**Work instructions**
The required output is every record, reproduced exactly.

[Exercise material]

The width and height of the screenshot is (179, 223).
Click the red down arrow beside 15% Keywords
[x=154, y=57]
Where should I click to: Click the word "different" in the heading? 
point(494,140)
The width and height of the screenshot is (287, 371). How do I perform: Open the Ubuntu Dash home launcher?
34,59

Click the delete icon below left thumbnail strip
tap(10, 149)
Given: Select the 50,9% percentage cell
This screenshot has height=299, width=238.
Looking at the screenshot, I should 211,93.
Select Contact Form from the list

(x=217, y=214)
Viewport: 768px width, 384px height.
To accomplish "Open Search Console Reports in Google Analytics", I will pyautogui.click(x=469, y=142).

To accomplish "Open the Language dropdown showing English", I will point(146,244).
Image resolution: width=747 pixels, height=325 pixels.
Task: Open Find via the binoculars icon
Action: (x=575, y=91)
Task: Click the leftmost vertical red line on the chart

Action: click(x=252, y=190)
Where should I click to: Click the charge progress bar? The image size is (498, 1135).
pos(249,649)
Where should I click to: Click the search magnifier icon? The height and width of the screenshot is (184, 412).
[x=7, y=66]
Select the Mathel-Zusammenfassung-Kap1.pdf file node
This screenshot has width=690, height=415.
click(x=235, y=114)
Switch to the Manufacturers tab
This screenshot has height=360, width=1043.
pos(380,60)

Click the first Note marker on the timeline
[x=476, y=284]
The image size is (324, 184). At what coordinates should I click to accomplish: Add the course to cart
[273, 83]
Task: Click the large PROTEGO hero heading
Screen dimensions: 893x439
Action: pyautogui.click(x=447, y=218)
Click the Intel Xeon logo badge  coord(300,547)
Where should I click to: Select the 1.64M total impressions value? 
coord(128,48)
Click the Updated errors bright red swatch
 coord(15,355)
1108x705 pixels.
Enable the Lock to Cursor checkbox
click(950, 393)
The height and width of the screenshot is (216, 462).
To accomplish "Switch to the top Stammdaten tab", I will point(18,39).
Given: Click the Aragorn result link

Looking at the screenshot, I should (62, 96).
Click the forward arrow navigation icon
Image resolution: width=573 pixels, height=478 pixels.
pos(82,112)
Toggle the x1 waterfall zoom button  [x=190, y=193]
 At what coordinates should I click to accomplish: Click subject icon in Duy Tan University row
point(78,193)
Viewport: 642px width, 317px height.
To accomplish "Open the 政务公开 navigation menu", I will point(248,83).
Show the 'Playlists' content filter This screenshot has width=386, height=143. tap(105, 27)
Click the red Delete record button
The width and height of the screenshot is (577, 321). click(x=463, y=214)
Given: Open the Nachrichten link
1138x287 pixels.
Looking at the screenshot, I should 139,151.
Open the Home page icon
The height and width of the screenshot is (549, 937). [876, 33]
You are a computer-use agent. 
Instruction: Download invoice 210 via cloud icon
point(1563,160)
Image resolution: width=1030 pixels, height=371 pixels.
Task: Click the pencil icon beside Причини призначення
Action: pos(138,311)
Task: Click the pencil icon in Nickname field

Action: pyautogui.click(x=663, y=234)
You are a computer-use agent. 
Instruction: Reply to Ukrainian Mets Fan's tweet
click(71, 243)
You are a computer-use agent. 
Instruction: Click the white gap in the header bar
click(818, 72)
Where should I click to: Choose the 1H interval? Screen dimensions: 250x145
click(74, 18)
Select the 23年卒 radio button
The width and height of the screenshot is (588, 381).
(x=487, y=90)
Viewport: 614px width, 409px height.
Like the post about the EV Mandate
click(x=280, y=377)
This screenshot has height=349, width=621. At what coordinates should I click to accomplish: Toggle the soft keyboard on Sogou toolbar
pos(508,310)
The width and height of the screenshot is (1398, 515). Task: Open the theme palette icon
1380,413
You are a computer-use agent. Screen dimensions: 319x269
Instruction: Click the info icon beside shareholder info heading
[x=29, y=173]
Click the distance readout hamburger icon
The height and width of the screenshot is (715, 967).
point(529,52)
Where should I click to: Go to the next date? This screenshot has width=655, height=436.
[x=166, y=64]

[/Exercise material]

**Task result**
The width and height of the screenshot is (179, 223).
Click the red down arrow beside 15% Keywords
[x=154, y=57]
Where should I click to: Click the word "different" in the heading? 
point(494,140)
The width and height of the screenshot is (287, 371). How do I perform: Open the Ubuntu Dash home launcher?
34,59

Click the delete icon below left thumbnail strip
tap(10, 149)
Given: Select the 50,9% percentage cell
This screenshot has height=299, width=238.
Looking at the screenshot, I should 211,93.
Select Contact Form from the list

(x=217, y=214)
Viewport: 768px width, 384px height.
To accomplish "Open Search Console Reports in Google Analytics", I will pyautogui.click(x=469, y=142).

To accomplish "Open the Language dropdown showing English", I will point(146,244).
Image resolution: width=747 pixels, height=325 pixels.
Task: Open Find via the binoculars icon
Action: (x=575, y=91)
Task: Click the leftmost vertical red line on the chart

Action: click(x=252, y=190)
Where should I click to: Click the charge progress bar? The image size is (498, 1135).
pos(249,649)
Where should I click to: Click the search magnifier icon? The height and width of the screenshot is (184, 412).
[x=7, y=66]
Select the Mathel-Zusammenfassung-Kap1.pdf file node
This screenshot has width=690, height=415.
click(x=235, y=114)
Switch to the Manufacturers tab
This screenshot has height=360, width=1043.
pos(380,60)

Click the first Note marker on the timeline
[x=476, y=284]
The image size is (324, 184). At what coordinates should I click to accomplish: Add the course to cart
[273, 83]
Task: Click the large PROTEGO hero heading
Screen dimensions: 893x439
Action: pyautogui.click(x=447, y=218)
Click the Intel Xeon logo badge  coord(300,547)
Where should I click to: Select the 1.64M total impressions value? 
coord(128,48)
Click the Updated errors bright red swatch
 coord(15,355)
1108x705 pixels.
Enable the Lock to Cursor checkbox
click(950, 393)
The height and width of the screenshot is (216, 462).
To accomplish "Switch to the top Stammdaten tab", I will point(18,39).
Given: Click the Aragorn result link

Looking at the screenshot, I should (62, 96).
Click the forward arrow navigation icon
Image resolution: width=573 pixels, height=478 pixels.
pos(82,112)
Toggle the x1 waterfall zoom button  [x=190, y=193]
 At what coordinates should I click to accomplish: Click subject icon in Duy Tan University row
point(78,193)
Viewport: 642px width, 317px height.
To accomplish "Open the 政务公开 navigation menu", I will point(248,83).
Show the 'Playlists' content filter This screenshot has width=386, height=143. tap(105, 27)
Click the red Delete record button
The width and height of the screenshot is (577, 321). click(x=463, y=214)
Given: Open the Nachrichten link
1138x287 pixels.
Looking at the screenshot, I should 139,151.
Open the Home page icon
The height and width of the screenshot is (549, 937). [876, 33]
You are a computer-use agent. 
Instruction: Download invoice 210 via cloud icon
point(1563,160)
Image resolution: width=1030 pixels, height=371 pixels.
Task: Click the pencil icon beside Причини призначення
Action: pos(138,311)
Task: Click the pencil icon in Nickname field

Action: pyautogui.click(x=663, y=234)
You are a computer-use agent. 
Instruction: Reply to Ukrainian Mets Fan's tweet
click(71, 243)
You are a computer-use agent. 
Instruction: Click the white gap in the header bar
click(818, 72)
Where should I click to: Choose the 1H interval? Screen dimensions: 250x145
click(74, 18)
Select the 23年卒 radio button
The width and height of the screenshot is (588, 381).
(x=487, y=90)
Viewport: 614px width, 409px height.
Like the post about the EV Mandate
click(x=280, y=377)
This screenshot has height=349, width=621. At what coordinates should I click to accomplish: Toggle the soft keyboard on Sogou toolbar
pos(508,310)
The width and height of the screenshot is (1398, 515). Task: Open the theme palette icon
1380,413
You are a computer-use agent. Screen dimensions: 319x269
Instruction: Click the info icon beside shareholder info heading
[x=29, y=173]
Click the distance readout hamburger icon
The height and width of the screenshot is (715, 967).
point(529,52)
Where should I click to: Go to the next date? This screenshot has width=655, height=436.
[x=166, y=64]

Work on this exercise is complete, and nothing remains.